Improper Feeding Tube Replacement Leads to Immediate Jeopardy
Summary
The facility failed to replace a feeding tube in accordance with professional standards of practice for a resident, resulting in Immediate Jeopardy. A registered nurse (RN) inserted a urinary catheter with a 30 cc balloon into the gastrostomy site of a resident, which led to the resident experiencing blood-tinged vomiting, low oxygen saturation, and a decreased heart rate. The resident was transferred to the hospital, where an x-ray confirmed that the urinary catheter balloon was inflated in the resident's esophagus, leading to aspiration pneumonia and the resident being placed on comfort care measures. The resident, who had a primary diagnosis of cerebral palsy and was dependent on staff for all activities of daily living, had been using a catheter as a feeding tube for many years. The RN who inserted the catheter did not receive training or competency evaluations for changing a gastrostomy tube or inserting a urinary catheter as a feeding tube. The facility's Director of Nursing (DON) acknowledged that no training or competency evaluations had been completed for the nursing staff regarding these procedures. Additionally, the facility did not use securement devices to prevent dislodgment or migration of feeding tubes. The facility's policies did not include x-ray verification for placement after inserting an enteral tube, nor did they provide adequate guidance for ensuring proper tube placement. The DON confirmed that the medical director was not aware that the nurses had not been trained or competency-evaluated on changing feeding tubes or inserting catheters in lieu of feeding tubes. The facility's failure to adhere to professional standards of practice and provide adequate training and policies resulted in significant harm to the resident.
Removal Plan
- Resident R1 no longer has a foley catheter as a G-tube. The resident returned from the hospital with MIC-KEY low-profile tube in place.

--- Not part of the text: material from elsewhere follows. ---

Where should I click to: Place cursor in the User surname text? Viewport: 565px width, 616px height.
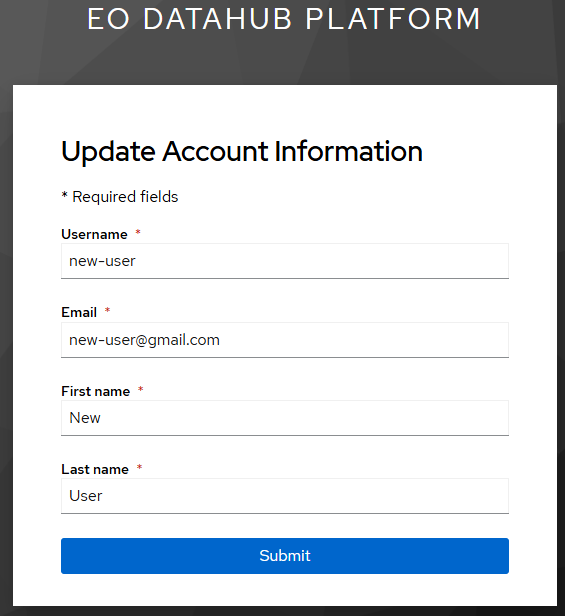[86, 496]
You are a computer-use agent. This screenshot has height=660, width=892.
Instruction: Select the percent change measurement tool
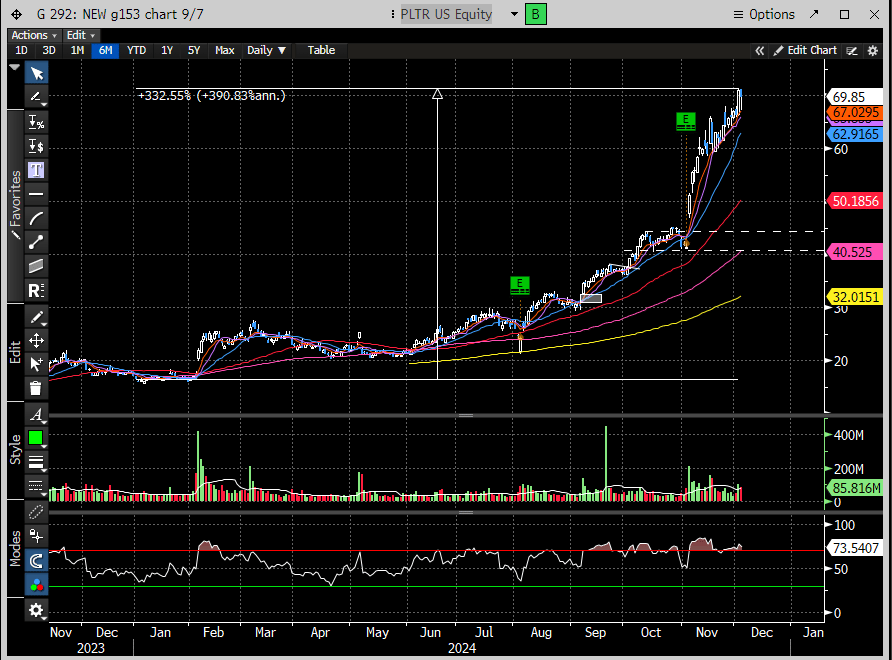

- The physician clarified that the orders to change the G-tube if plugged or compromised in any way is to be done at the hospital. The nurses are not to change the tube.
- For current and new residents, all residents receiving tube feeding were assessed for the presence of a G-tube. Only one was identified. The physician clarified that the orders to change the G-tube if plugged or compromised in any way is to be done at the hospital. The nurses are not to change the tube.
- The physician ordered X-ray verification of the placement of current feeding tube to set a baseline for measuring.
- The facility's policies Gastric Tube Feeding and Policy and Procedure: Tube Feeding has been amended that the resident will be sent to the ED for replacement and measurements will be done to verify placement prior to medication administration, water flush, or start of formula. Also to notify the physician for any abnormalities including dislodging.
- The facility policy Insertion on indwelling catheter for gastric feeding has been removed.
- All nursing staff working day shift have been educated on the policy changes and competency tested for measuring.